[WORK INSTRUCTIONS] Pick out every line in the data below that contains the word "what". Copy each of those lines in full.
● ● ● ● ● ● ●
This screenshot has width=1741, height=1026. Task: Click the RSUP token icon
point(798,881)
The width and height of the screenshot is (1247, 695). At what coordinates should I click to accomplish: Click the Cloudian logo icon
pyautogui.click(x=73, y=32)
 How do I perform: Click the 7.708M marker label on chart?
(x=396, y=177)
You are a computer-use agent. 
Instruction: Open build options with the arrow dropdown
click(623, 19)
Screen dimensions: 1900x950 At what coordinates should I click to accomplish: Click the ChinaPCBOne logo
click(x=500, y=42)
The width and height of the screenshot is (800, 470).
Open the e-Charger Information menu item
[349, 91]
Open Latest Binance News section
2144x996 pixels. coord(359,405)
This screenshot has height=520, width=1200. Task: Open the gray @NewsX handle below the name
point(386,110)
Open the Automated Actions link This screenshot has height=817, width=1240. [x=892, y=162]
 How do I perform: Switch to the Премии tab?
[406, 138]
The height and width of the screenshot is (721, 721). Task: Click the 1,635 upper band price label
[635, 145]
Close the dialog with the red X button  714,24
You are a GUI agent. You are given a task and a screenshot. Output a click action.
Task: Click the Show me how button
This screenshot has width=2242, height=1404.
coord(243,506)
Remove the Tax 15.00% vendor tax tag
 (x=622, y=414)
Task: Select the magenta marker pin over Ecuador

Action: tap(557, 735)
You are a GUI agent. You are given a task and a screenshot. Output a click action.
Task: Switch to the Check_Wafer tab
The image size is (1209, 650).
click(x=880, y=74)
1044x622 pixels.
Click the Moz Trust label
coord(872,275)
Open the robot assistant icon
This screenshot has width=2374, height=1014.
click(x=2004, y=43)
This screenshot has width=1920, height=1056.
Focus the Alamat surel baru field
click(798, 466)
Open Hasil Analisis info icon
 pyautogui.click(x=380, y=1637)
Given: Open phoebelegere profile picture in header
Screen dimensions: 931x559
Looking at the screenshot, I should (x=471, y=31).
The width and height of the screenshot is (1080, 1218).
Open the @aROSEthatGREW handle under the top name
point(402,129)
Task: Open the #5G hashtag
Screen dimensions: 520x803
● ● ● ● ● ● ●
[OUTPUT OF THE EXERCISE]
The width and height of the screenshot is (1247, 695). At what coordinates should I click to accomplish: Click the Cloudian logo icon
Screen dimensions: 1900x950 At what coordinates should I click to accomplish: Click the ChinaPCBOne logo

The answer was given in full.